The velocities at the crucible surfaces were all set to zero. For the basic iteration procedures to solve the boundary conditions, details were described in [15] and are not repeated here for brevity.

3. Validation of the Model

Two sets (cases 1 and 2) of practical growth experimental data from our team were used to validate the developed models, as shown in Figure 2. We can see that the simulation results were fairly consistent with these experimental results. The growth conditions were as follows: (1) Mode I (ref Figure 1a) was used for thermal field control, with the top center of the powder source at 2200 °C, pressure of 50 kPa, and source–seed distance of 20 mm; (2) Mode II (ref Figure 1b) was used, with one TCP (T_sc) set as 2200 °C and the other TCP (T_bc) set as 2300 °C, pressure of 70 kPa, and source–seed distance of 20 mm.

4. Simulation Results and Discussion

4.1. Effect of the Powder Porosity

It is well known that mass transport in the powder source has a great influence on the sublimation growth process.
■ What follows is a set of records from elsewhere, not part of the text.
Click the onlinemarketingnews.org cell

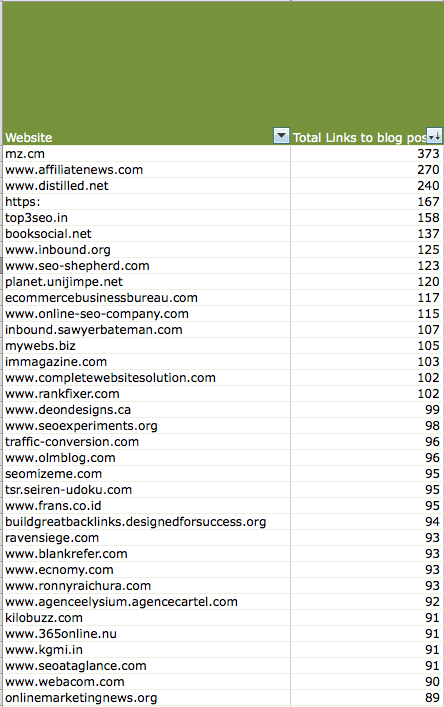[146, 698]
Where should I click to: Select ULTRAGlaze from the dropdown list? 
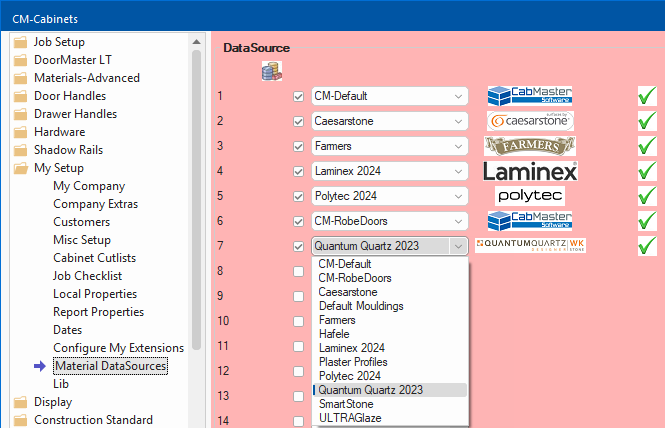click(x=348, y=417)
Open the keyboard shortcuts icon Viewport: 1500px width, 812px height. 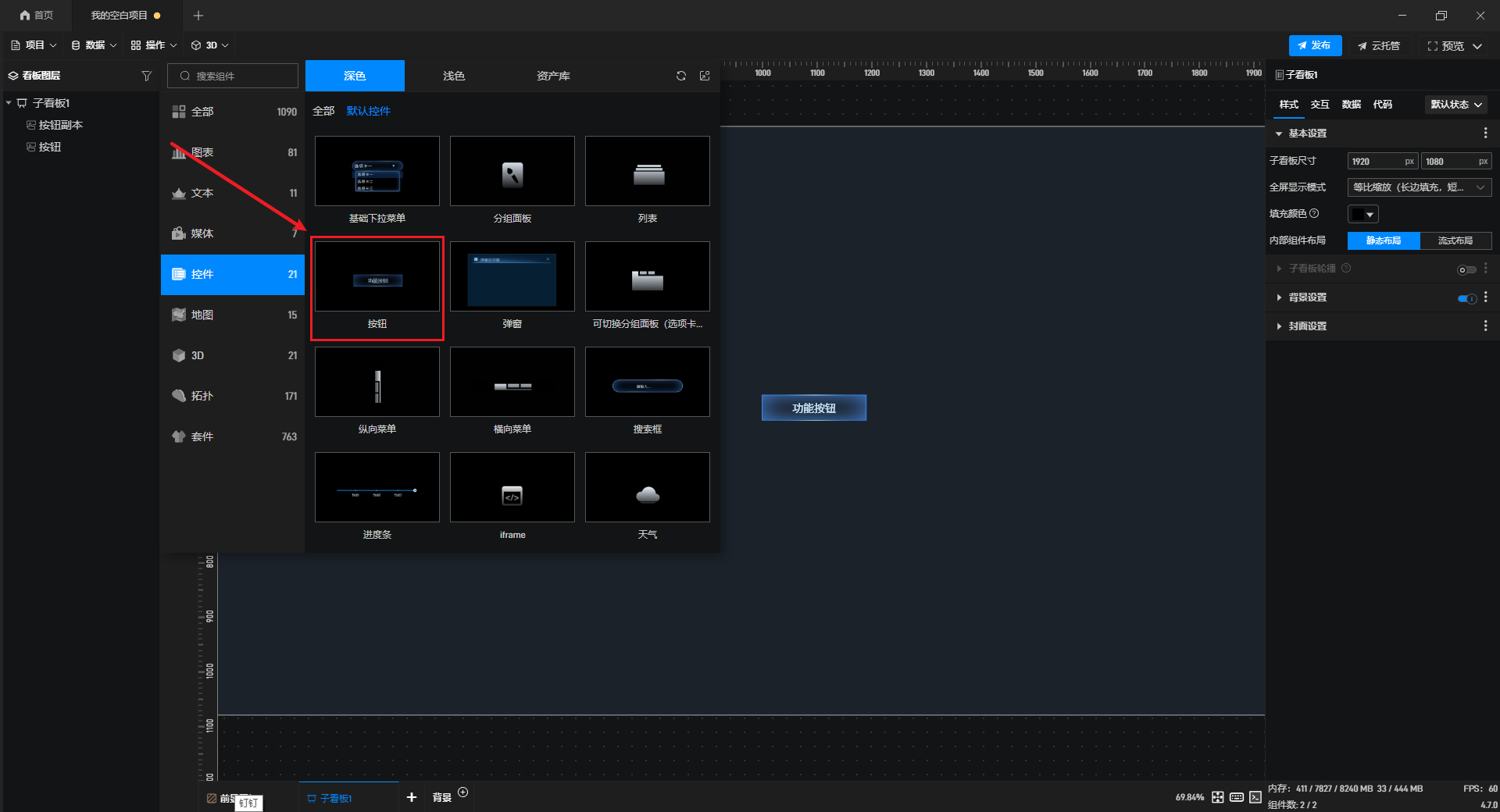pyautogui.click(x=1237, y=797)
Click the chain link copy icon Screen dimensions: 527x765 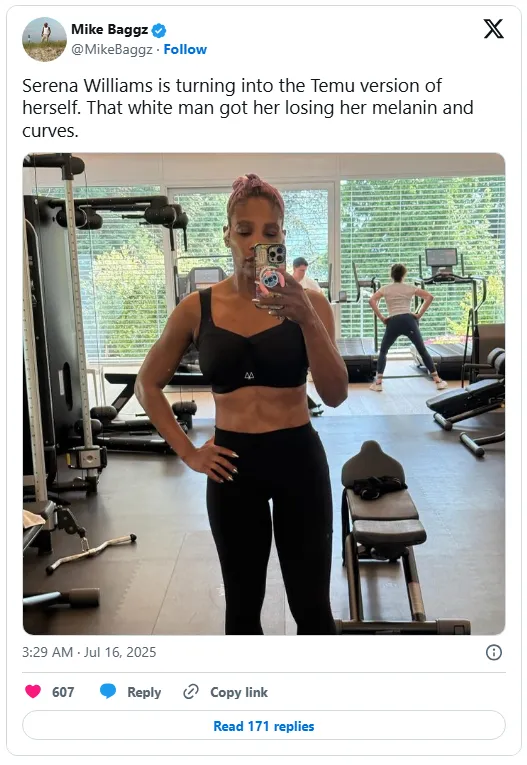pyautogui.click(x=191, y=692)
A series of simulations were carried out to investigate the effect of the powder porosity on the sublimation rate and crystal growth rate. In these simulations, Mode I was used for thermal field control, with the top center of the powder source at 2200 °C. The atmospheric pressure was set to 50 kPa. The height of the powder source and the source–seed distance were set to 60 mm and 20 mm, respectively.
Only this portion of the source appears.